[[ Dataset open ]]

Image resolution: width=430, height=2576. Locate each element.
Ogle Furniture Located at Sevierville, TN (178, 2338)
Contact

[[ Dataset closed ]]
[[ Dataset open ]]

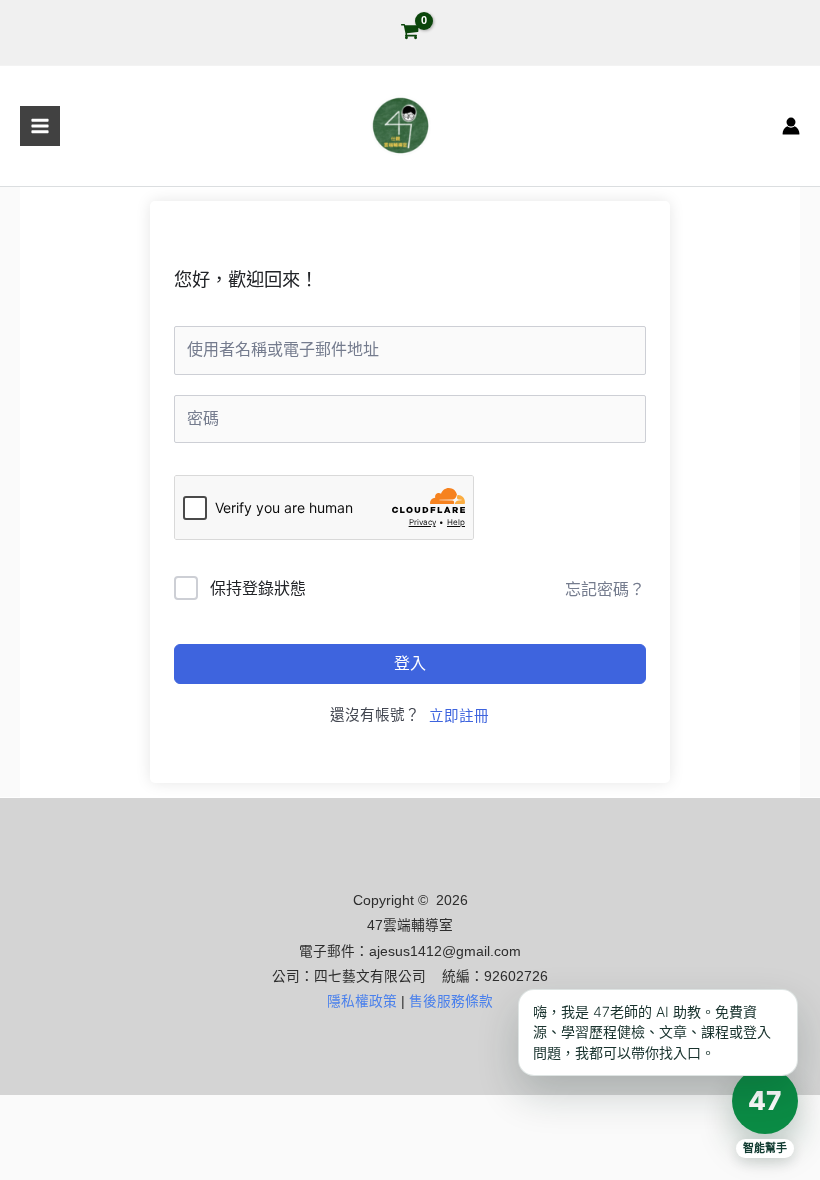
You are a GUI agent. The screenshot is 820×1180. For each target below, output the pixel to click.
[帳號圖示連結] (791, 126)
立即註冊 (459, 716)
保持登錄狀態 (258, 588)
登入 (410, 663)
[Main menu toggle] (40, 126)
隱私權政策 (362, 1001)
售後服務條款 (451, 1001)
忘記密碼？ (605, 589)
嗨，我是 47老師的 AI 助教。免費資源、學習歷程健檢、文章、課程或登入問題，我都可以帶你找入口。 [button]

[[ Dataset closed ]]

◆ **Goal of the exercise**: Show me every line in the data above that includes "each".

◆ **Answer to the problem**:
Image resolution: width=430, height=2576. Locate each element.
You are a GUI agent. The screenshot is 820×1180. For each target below, output the pixel to click.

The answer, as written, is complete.